A cautionary tale for journalists – don’t fall for PR and check your sources
This is how Rwandan PR reacts when a journalist tweets a link to a story about torture in Rwanda. On Sunday May 27th Radio France International journalist, Sonia Rolley, tweeted a link to a story in French about a submission by Amnesty International to the UN Committee against Torture. The Amnesty submission concerned the use of torture in Rwandan military detention facilities. Within 10 minutes of her tweet, she had a response from Phil Quin that attempted to discredit the source of the article. The link that Sonia Rolley tweeted was to a site in Belgium called Jambo News. This site is a news site run by young Rwandan students, too young to have what Phil Quin calls “an ugly lineage.” The suggestion of “ugly lineages” is how Rwanda, via its ever present and all pervasive PR machine, attempts to discredit criticism by suggesting overtly or otherwise, that the source is associated with or links to ‘genocidaires’. Notice how Phil Quin attempts to deftly redirect attention to a story about the DR Congo in the UK’s Independent newspaper. Phil Quin is an active user of Twitter when he is not advising the Rwandan Police Department how to manage their own PR. Of course, he fails to mention his PR work for the Rwandan Government on his Twitter profile. What is troubling but not unique, is the reaction of Sonia Rolley. She buys into the PR line immediately and admits to failing to find an alternative link to confirm the Jambo News article. That is both a sad indictment of contemporary journalism and a cautionary tale on the use of social media. It took me around 7 minutes to find the source directly and corroborate the truth of the Jambo News report.
I raise these issues because the accusations of “negationism” – genocide denying – or worse, whenever anyone raises any subject that may be critical of Rwanda, are a constant refrain. Sonia was just doing her job when she tweeted the original link and yet as soon as the tweet appeared Phil Quin attempts to discredit it. As a little research demonstrates, the article on Jambo News was reporting the facts of the Amnesty Report accurately and the attempts at discrediting the source are attempts to silence reporting that shouldn’t be allowed to pass. Sonia, a journalist who has produced many fine reports from Africa, has herself had the experience of being silenced by a repressive regime when she was thrown out of Chad in 2008. More importantly she was also evicted from Rwanda when RFI was indefinitely banned following a major clash between Rwanda and France over responsibility for the 1994 genocide. Thus allowing a source to be so easily discredited as “a dubious source with an ugly lineage” is questionable.
Rwanda, has of course, every right of reply to Amnesty’s allegations. It is worthwhile to note that the US State Department’s recently released country report for Rwanda, is equally critical of Rwanda’s human rights record. Although the State Department report takes note of attempts to improve media regulation in Rwanda and this is certainly a move in the right direction. However, as long as questions or debate are silenced by accusations of ‘genocide denial’ when that is clearly not the case, the criticisms of Rwanda’s human rights record and PR spin are only going to get louder.
Outline of the Amnesty International Report to the UN Committee Against Torture
In a May 2012 briefing to the UN Committee Against Torture, Amnesty International has denounced “torture and other ill-treatment” in military detention facilities.
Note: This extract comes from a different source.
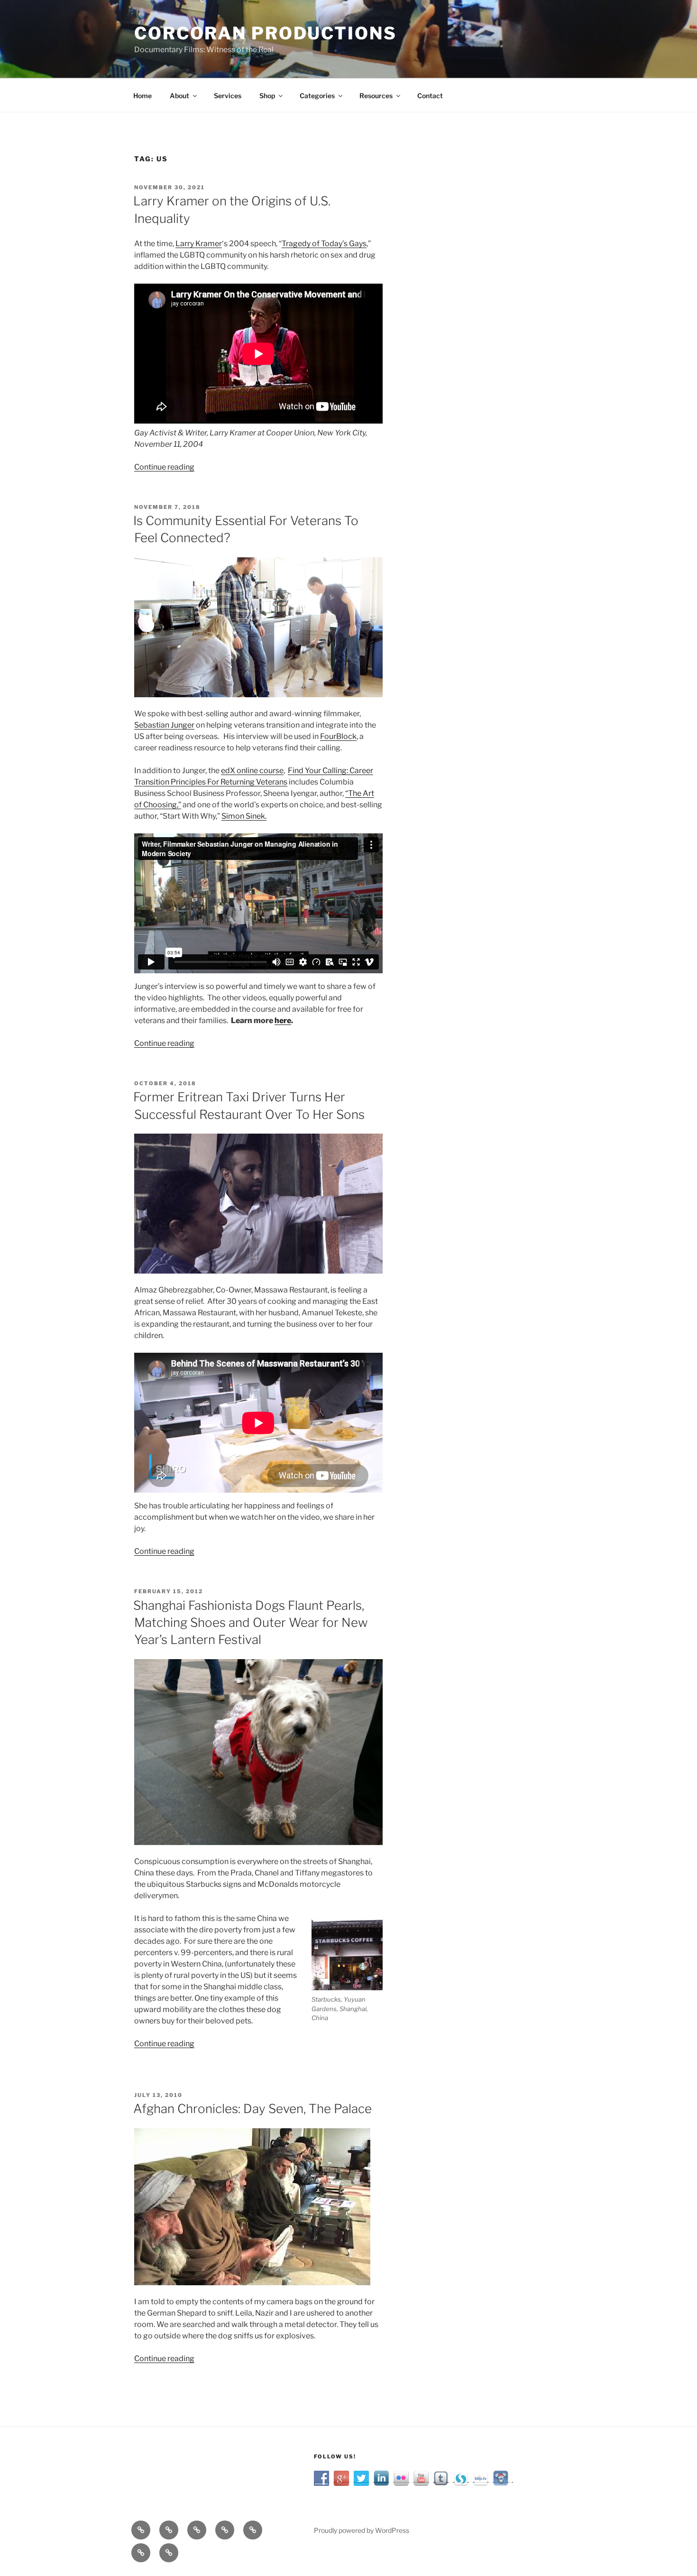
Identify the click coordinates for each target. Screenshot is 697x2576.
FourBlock (338, 736)
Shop (267, 96)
The report, which Amnesty claims is “not exhaustive”, documents “18 allegations of torture and other ill-treatment by Rwandan military intelligence and other security personnel.” The report only focuses on ill-treatment in military detention facilities and comments that the number of people at risk of torture or who may have been subjected to torture or other ill-treatment, is likely to be significantly higher than the number of cases documented.
“When I got to the point of dying, I told them to bring me a piece of paper [to sign], but they continued to torture me.”
The report documents the use of electric shocks, beatings, bags forced over victim’s heads to restrict breathing, starvation, and solitary confinement during which: “their hands were handcuffed behind their back and their legs were chained together. ” This is alongside secret detention and enforced disappearance, denial of access to legal representation, denial of medical treatment and confessions and evidence obtained through the use of torture. Many of the victims were young males between the ages of 15 and 40.